When we hear about anorexia or bulimia, we think primarily of young women suffering from the eating disorders. But a growing number of young men are coming forward with their own stories of struggle and self-starvation.

When Christian Bale took on the role of a chronic insomniac in "The Machinist," he lost over 60 pounds in a matter of months.

But even though Bale's emaciated frame was created for a movie, the self-starvation he endured to achieve it is part of an alarming trend among young men.

A 2007 Harvard University study showed that 25 percent of people with anorexia or bulimia were men - confirming that men are more susceptible to eating disorders than previously thought.

"Looks have become important, not only in the mating ritual, but in all aspects of society," says Dr. Helen Fisher, an anthropologist at Rutgers University. "Not only does the man need to get and keep the girl, he has to get and keep the job."

Images of the perfect male physique are inescapable and many men will stop at nothing to replicate what they see. Some develop an unhealthy obsession with exercise while dangerously restricting their caloric intake.

"All of the fancy photographs of men we see in magazines and in the movies and in advertisements make men feel very insure just the way they make women feel insecure. They are setting standards for what we are all supposed to look like," Fisher said.

Hollywood is not immune to the pressure. Stars like Billy Bob Thornton and Dennis Quaid have admitted to having eating disorders, raising the profile of a condition health care providers still know very little about.

Author Gary Grahl documented his own personal struggle with anorexia in his book, "Skinny Boy."

As a young athlete growing up in small-town Wisconsin, Grahl says he set high expectations for himself to perform. Over time, he became obsessed with routines and his weight.

"I'd wake up at 3:30 a.m. to exercise for three to four hours a day, then again after school. I was an All-American boy trying to achieve," he explained to The Early Show's Julie Chen.

This went on for a number of years and Grahl says he was eventually hospitalized six times over a five-year period.

"With the help of some wonderful therapists and a team of physicians, doctors and nurses, I also put in a lot of hard work and had to develop a life-style change to overcome it."

Dr. Ted Weltzin, director of eating disorder services at Rogers Memorial Hospital in Wisconsin, developed the first eating disorder treatment program specifically designed for men.

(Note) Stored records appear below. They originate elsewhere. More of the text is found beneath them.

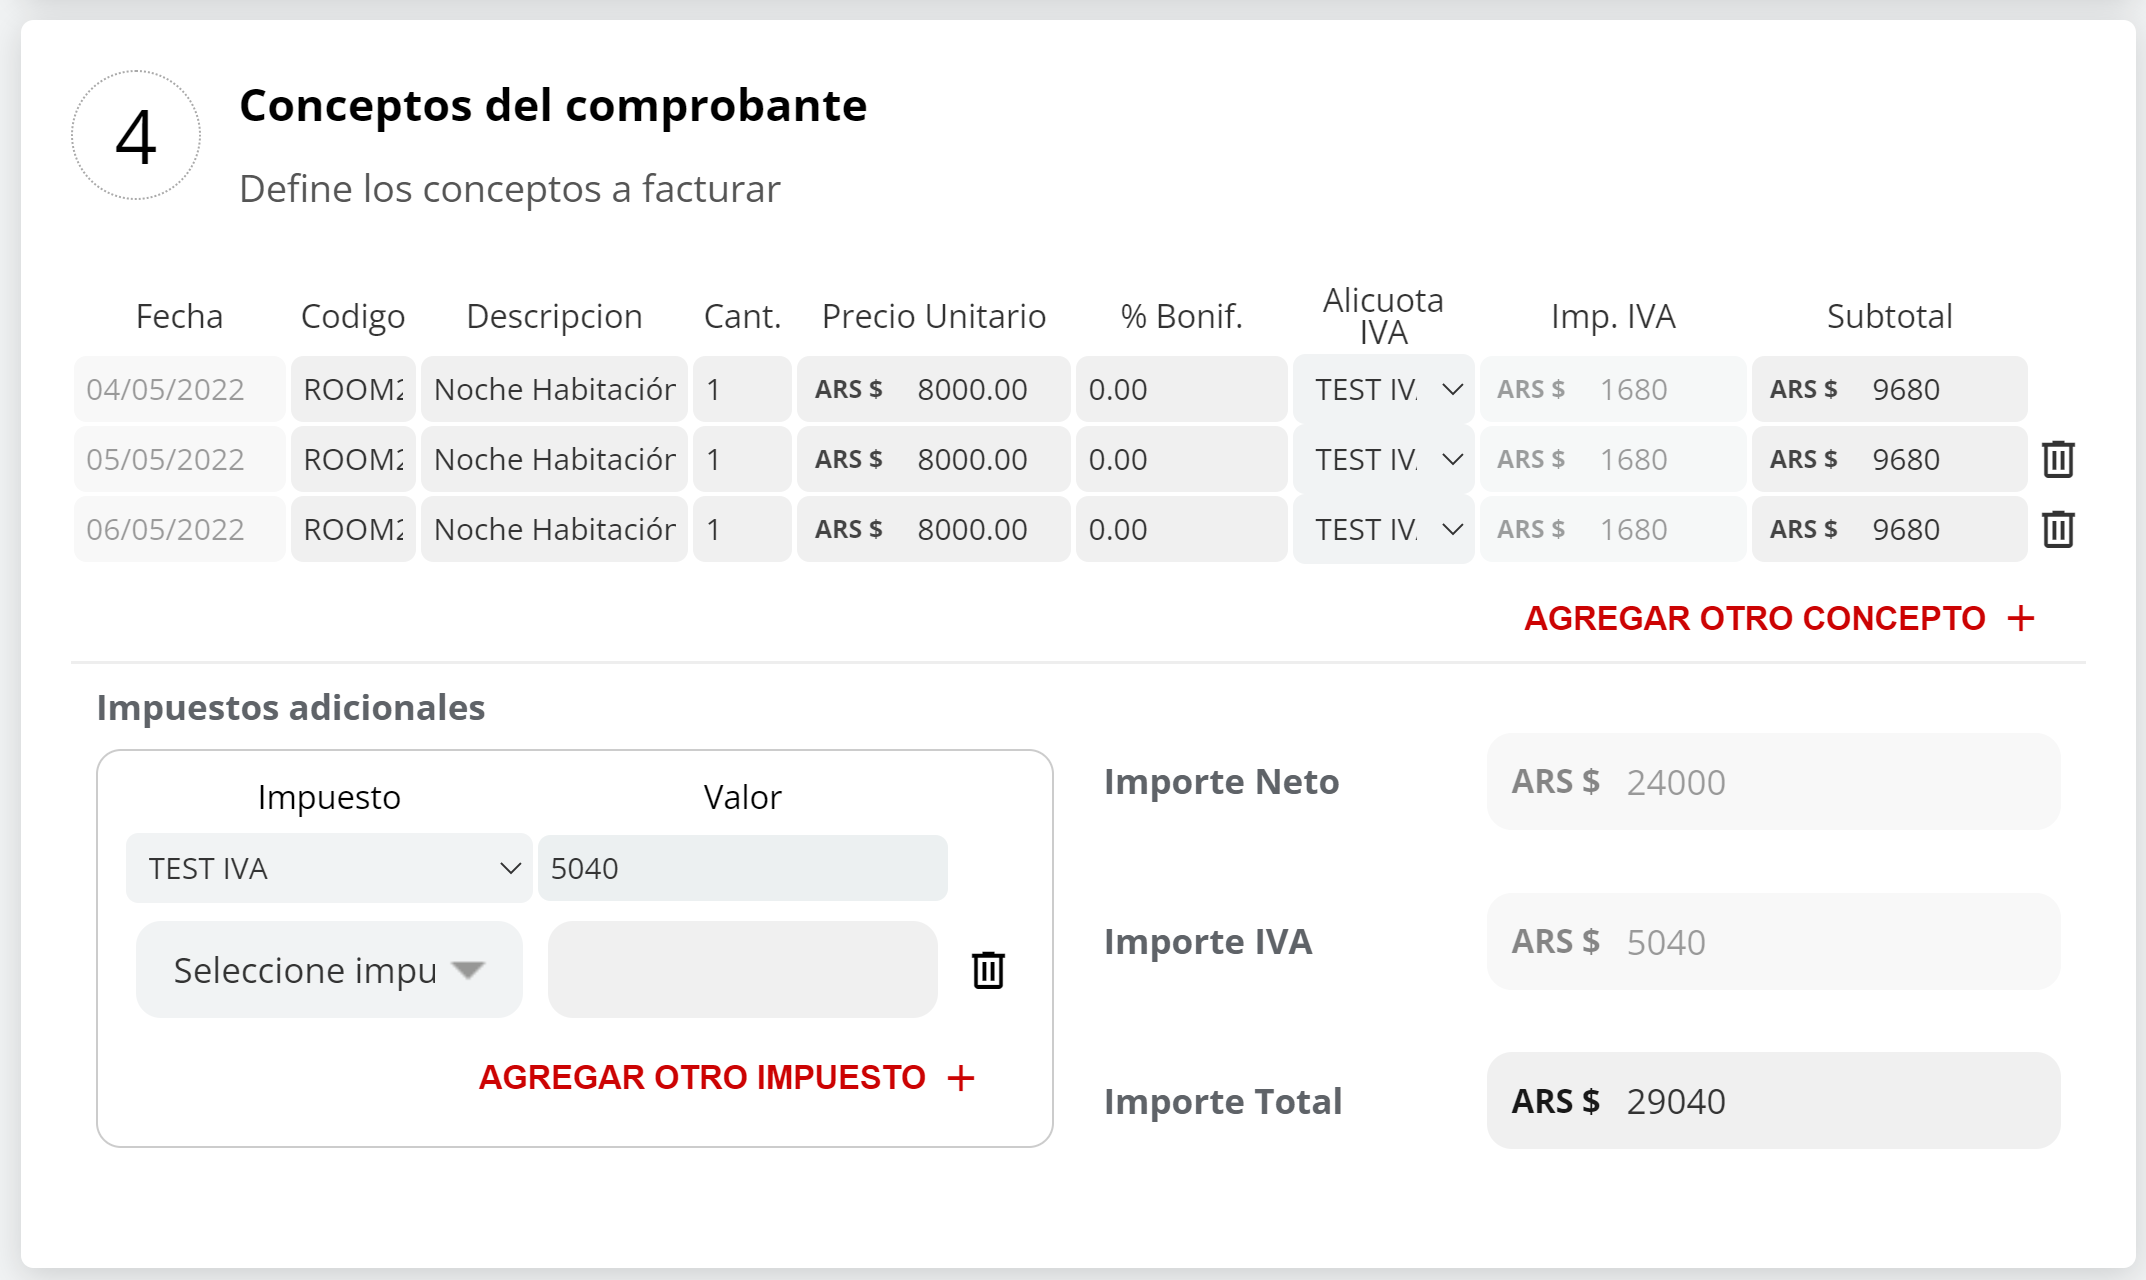Viewport: 2146px width, 1280px height.
Task: Click AGREGAR OTRO CONCEPTO link
Action: coord(1754,618)
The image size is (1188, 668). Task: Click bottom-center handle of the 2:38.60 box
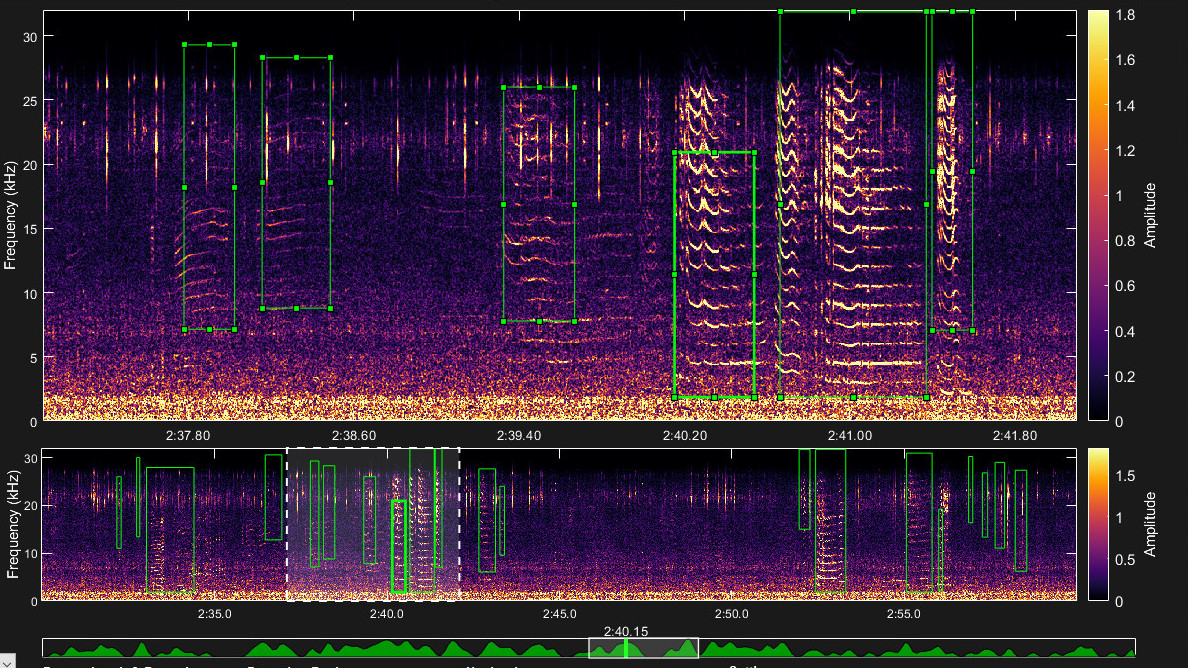296,308
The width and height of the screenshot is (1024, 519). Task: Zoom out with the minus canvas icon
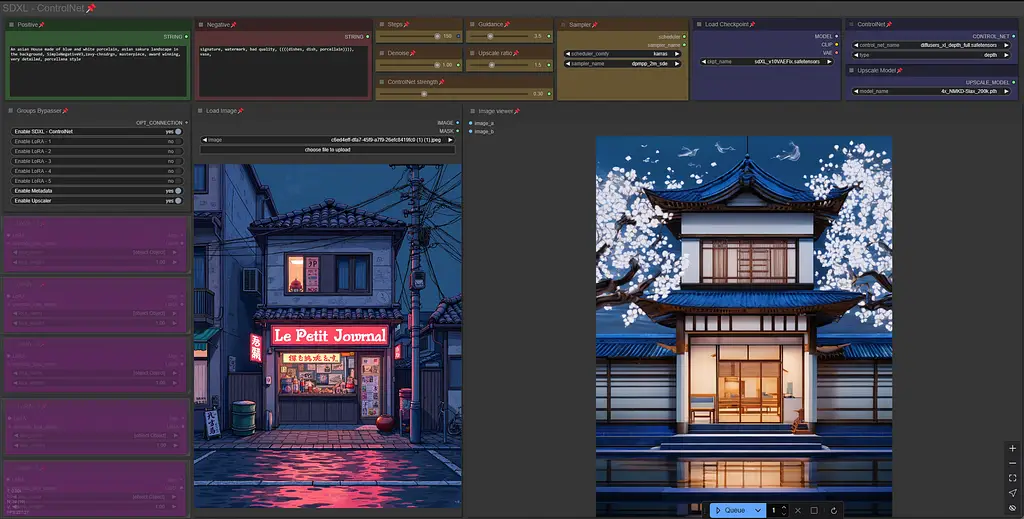pos(1012,463)

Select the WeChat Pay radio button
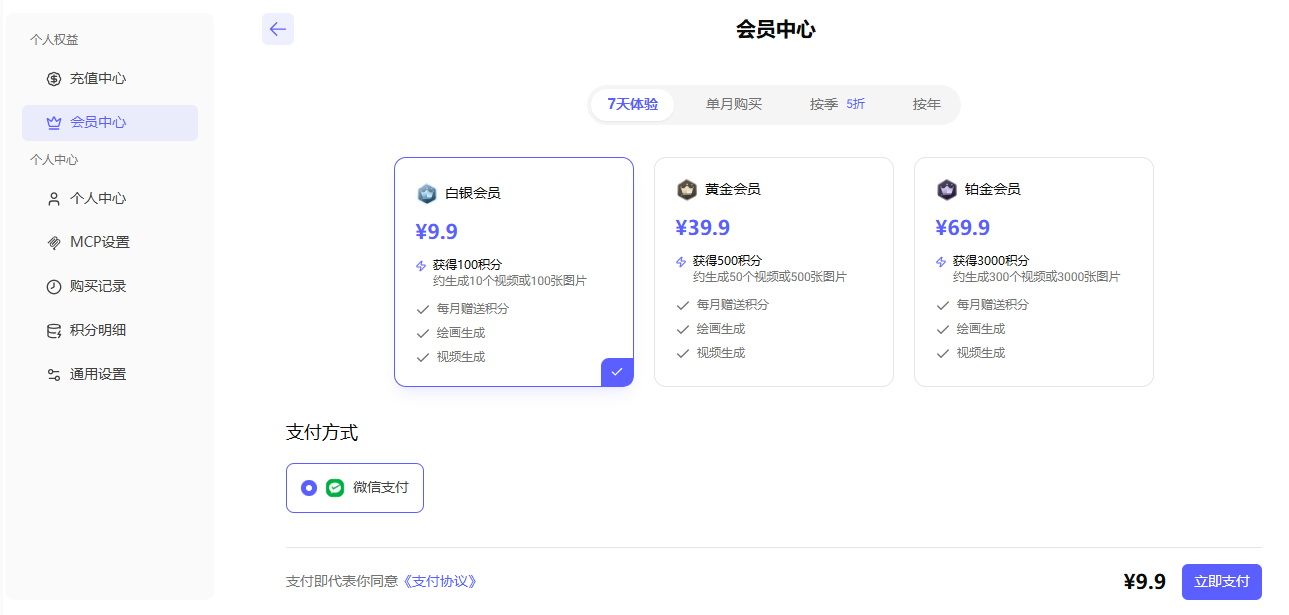(x=308, y=488)
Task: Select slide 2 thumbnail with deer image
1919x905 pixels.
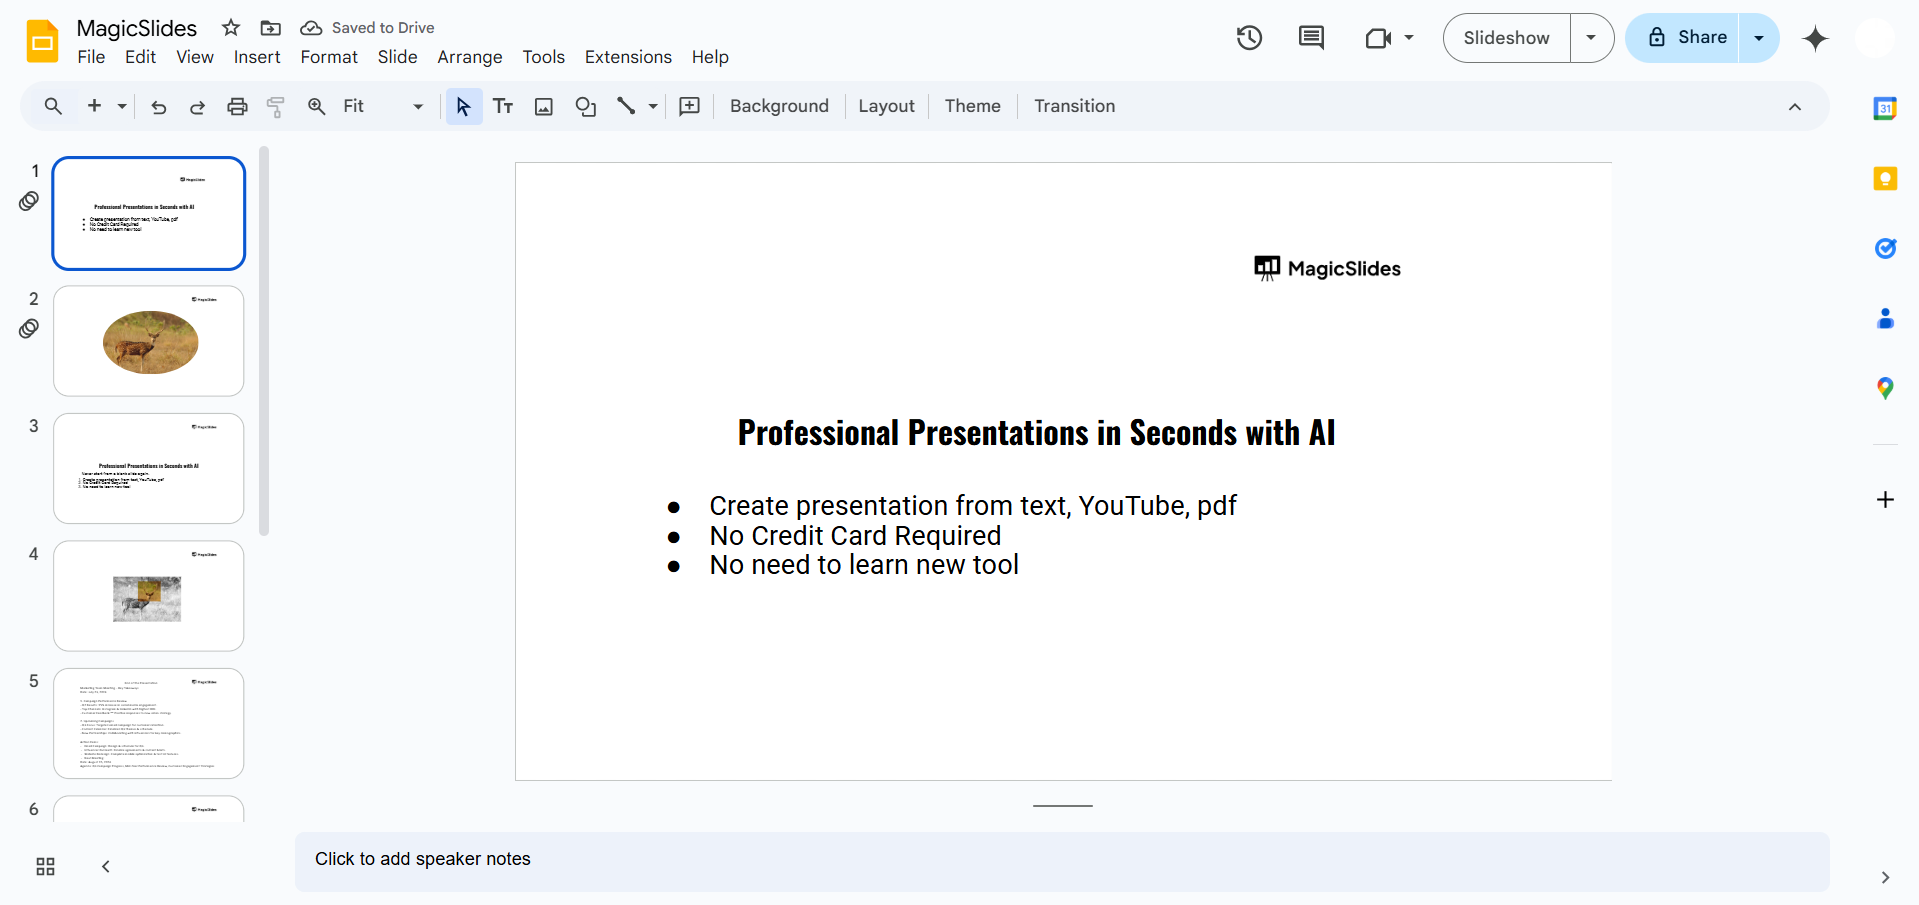Action: [x=149, y=341]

While the symptoms of anorexia and bulimia are similar for men and women, Dr. Weltzin says the underlying issues are often very different in terms of self-esteem.

A common issue for men is having been overweight as young boys and being teased about it.

Other issues are athleticism and trying to achieve more. Weltzin says a chemical dependency and substance abuse or alcoholism can also set the stage for an eating disorder in men.

For girls, he says it has more to do with expectations and the fear of becoming overweight, as opposed to men, who may have been overweight.

Because the issues are different, he says the treatment needs to address those specific emotional factors for men.